The books are placed in a centre table so that they can be handled. These include Ovieto (2001), The Nuns and the Gardener (2002), The Garden of Love (2003), The Anguish of the Heron (2005) and Taking the Sun for a Walk” (2011). The broadsides are arranged on the three surrounding walls. We have everything from Doc Cheatum on Jazz (1997) to Marcel Proust reminding us that “Every Reader finds himself” (2003) and Julius Rodenberg on the alphabet (2001).
The texts for the calligraphic pieces come from a variety of sources and reflect Rueter’s love of letters. For these pieces, Rueter has used mostly a variety of pens; the papers are either acrylic coloured paper or hand-marbled sheets. The pieces vary in size from about 10 inches by 10 inches to about 18 inches by 30 inches. All but one of the pieces is a single quotation from a single source.

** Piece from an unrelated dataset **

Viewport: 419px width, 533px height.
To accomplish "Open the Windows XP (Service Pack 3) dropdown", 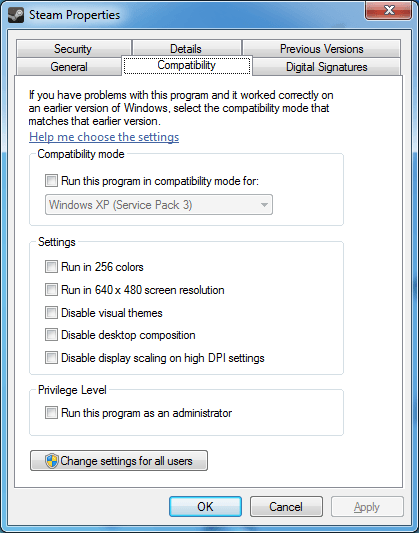I will (x=159, y=205).
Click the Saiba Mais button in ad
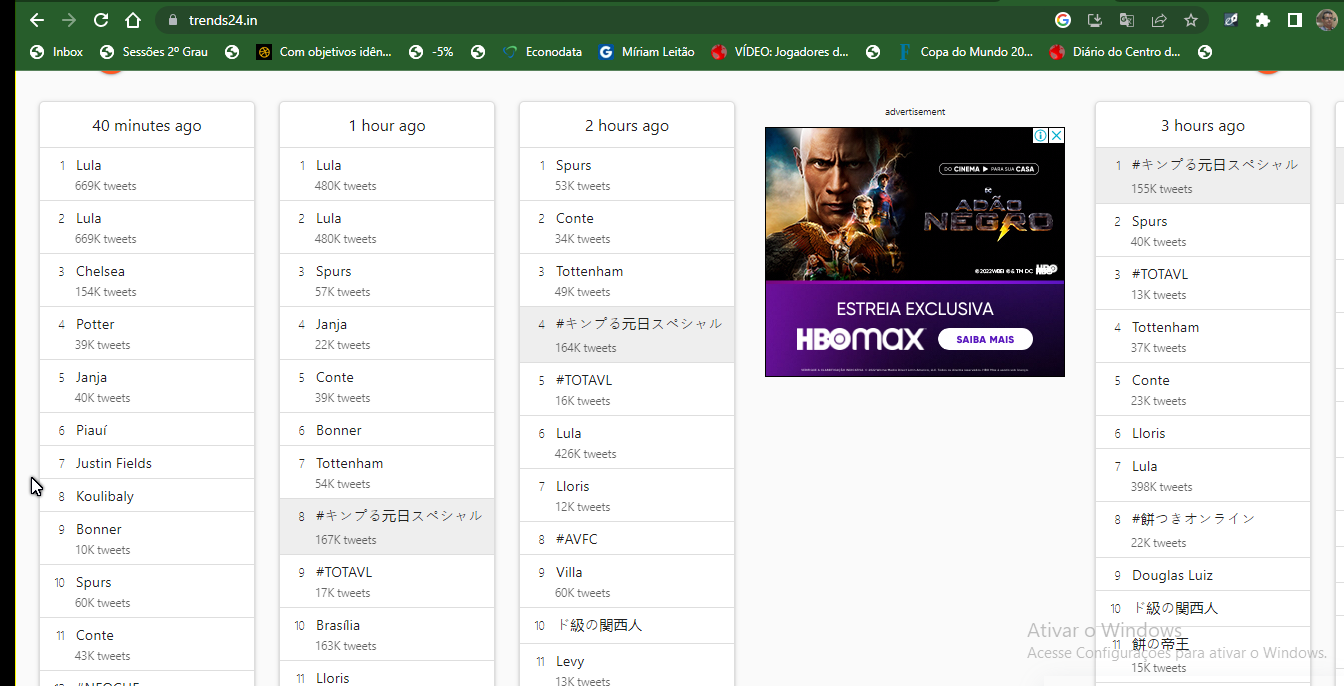Screen dimensions: 1344x686 click(x=985, y=340)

There is William Blake (Reader, Lover of Books, Lover of Heaven…), John R. Biggs (A love of letters is the beginning of typographical wisdom…), the Bible (Every scribe that is instructed unto the Kingdom of Heaven…), and anonymous (Nil illegitimus carborundum). The centerpiece is a one of the largest pieces in the show. By my count it has 15 quotations, including one in Arabic script and one in a Chinese script. Rueter has used a variety of letter styles. The different quotations are not placed in a regular fashion but blended together. As sources, I identified only three: Eric Gill, W.A. Dwiggins and Bror Zachrisson. The purchaser and his visitors will have a delightful time identifying the quotations. All these pieces show Rueter’s mastery of calligraphy but this last piece is a tour de force.

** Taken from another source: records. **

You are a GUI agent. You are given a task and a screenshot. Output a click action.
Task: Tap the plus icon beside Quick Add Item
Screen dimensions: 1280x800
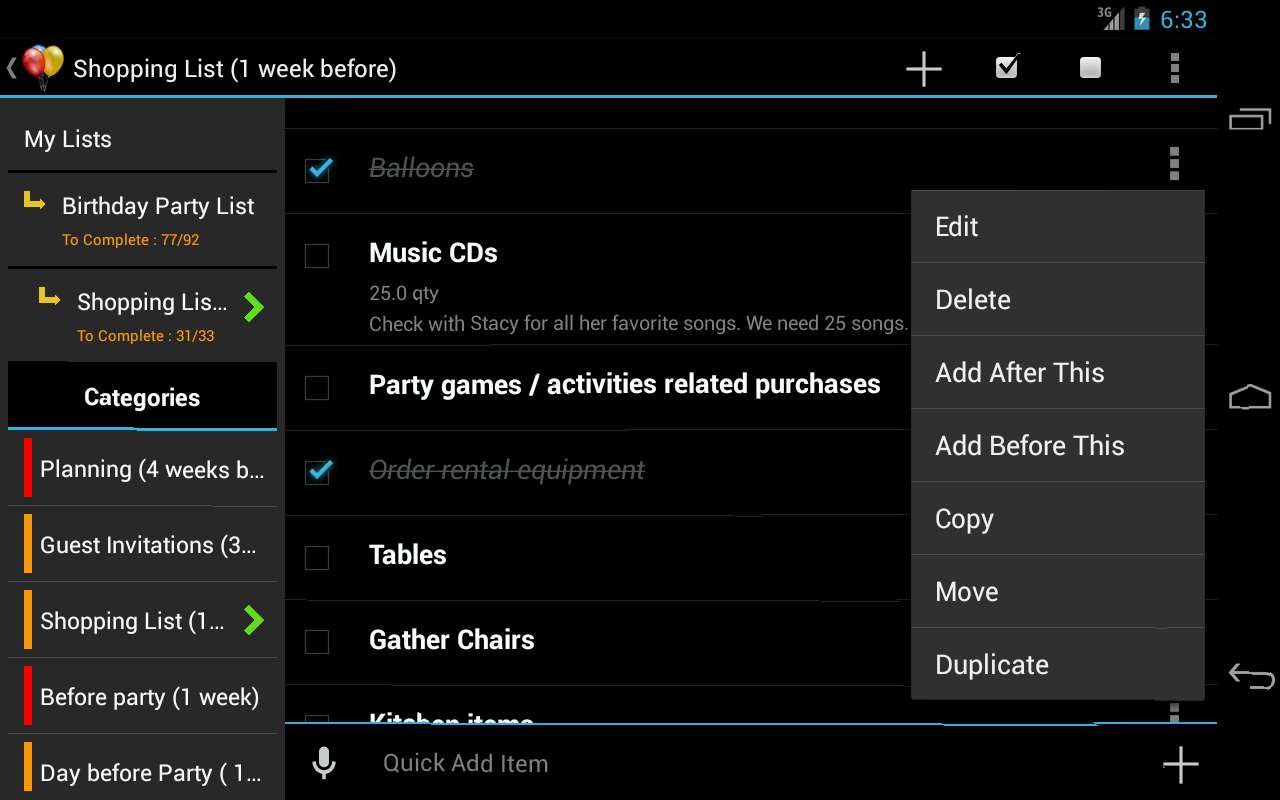pyautogui.click(x=1180, y=764)
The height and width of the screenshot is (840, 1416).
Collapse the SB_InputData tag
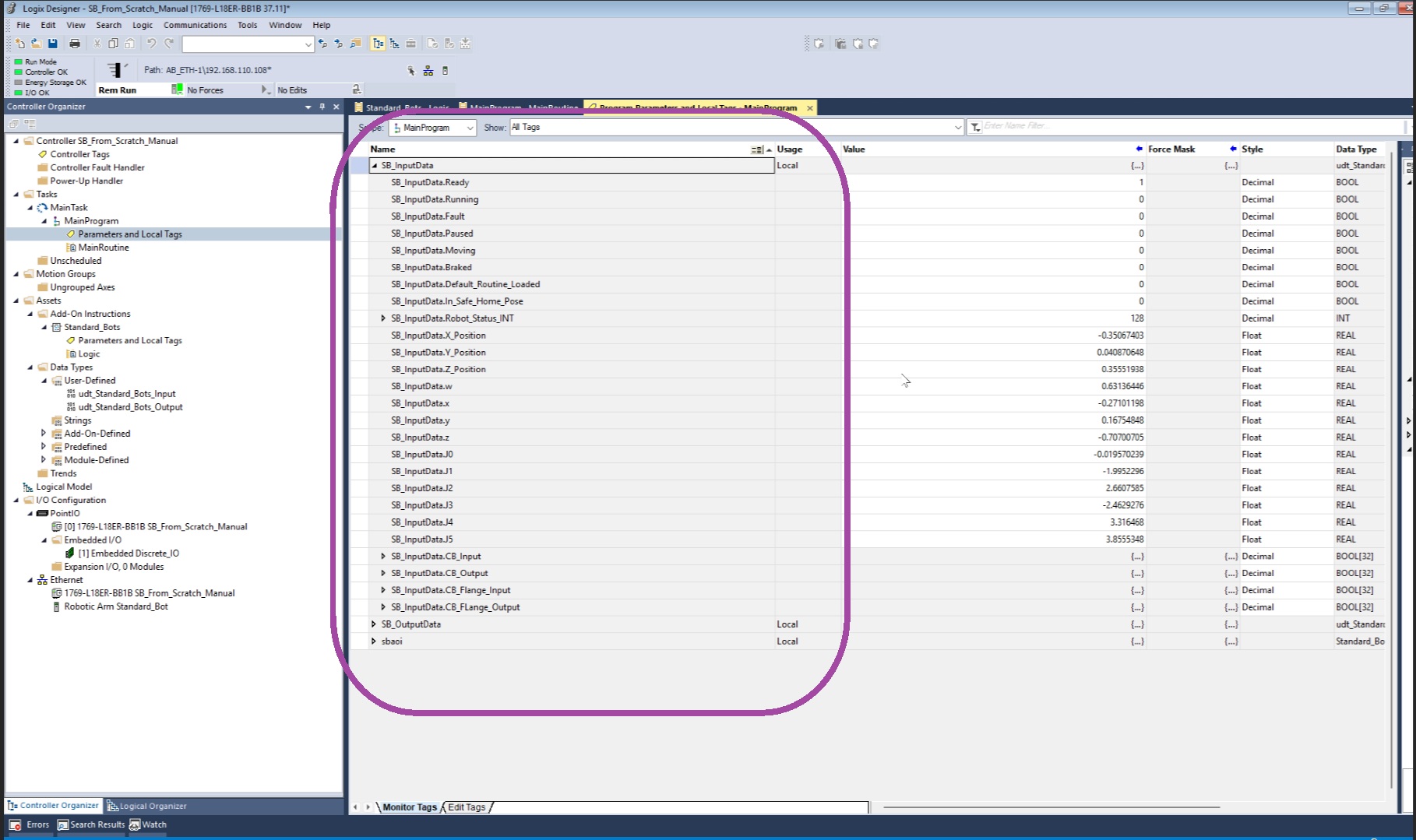point(374,166)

The book constructions show Rueter’s playfulness. He gives us a tunnel-book creating Gutenberg’s workshop, a “Bunk Book” that comprises 3 stacked boxes with a book in each. There is also “A Book of Numbers.” This involves a single sheet with numbers on both sides displayed unfolded that can be collapsed and placed into a slipcase for storage. My description makes it sound simpler than it actually is. The highlight in this group is displayed on the notice of the exhibition and is entitled “Love Poems.” Rueter has taken several sheets of paper with brief poems written on each sheet and then woven them through a hand-marbled framework. Both the sheets with the poetry and the framework sheet are secured to themselves giving us a love-knot.

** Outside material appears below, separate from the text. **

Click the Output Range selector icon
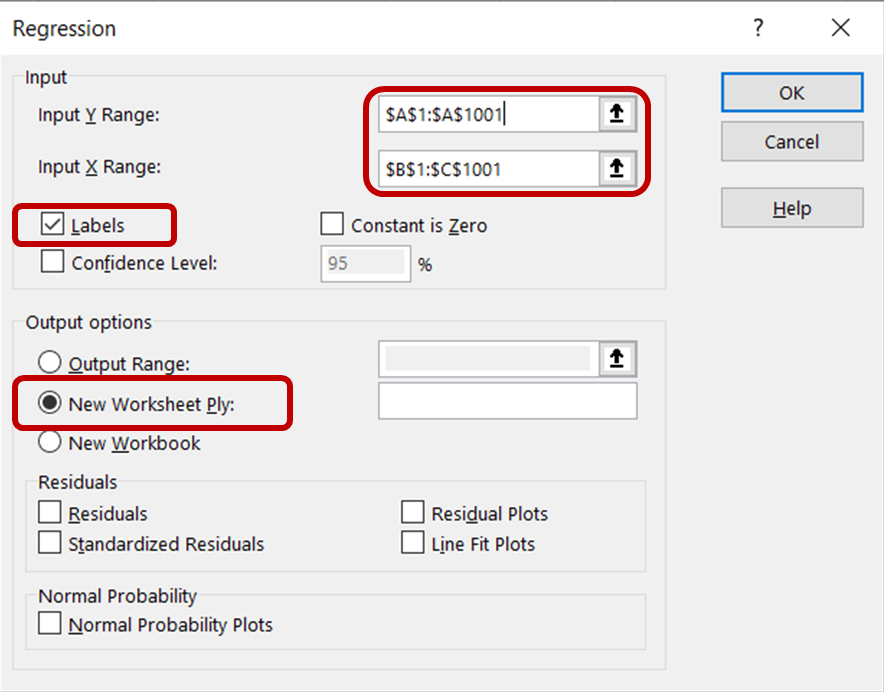 coord(617,359)
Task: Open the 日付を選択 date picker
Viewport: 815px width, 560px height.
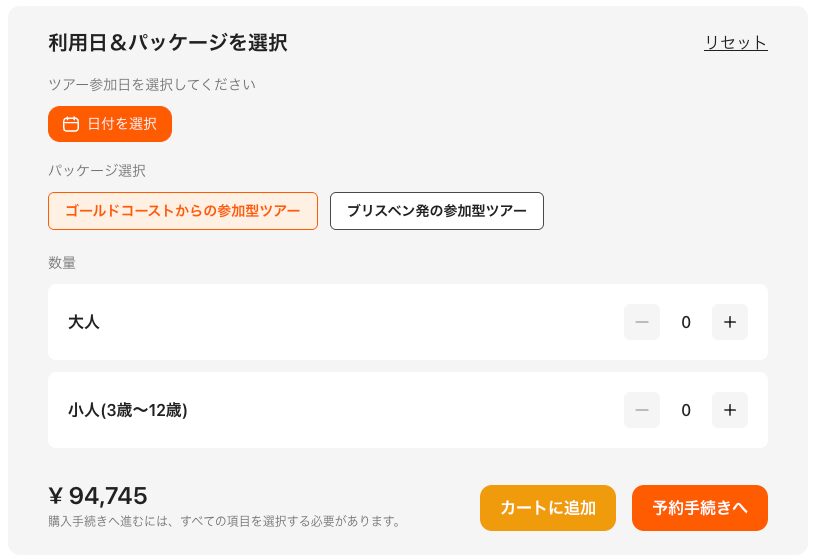Action: (110, 124)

This is exhibition that deserves to be seen rather than read about. Rueter is currently working on what will be the 108th book from The Aliquando Press. The Press has also published 82 broadsides. Given the time in Rueter’s life, and the fact that this is the 50th year of The Aliquando Press, one might expect an exhibition that only looks back. It is thrilling to see an exhibition that shows Rueter charting new directions for himself.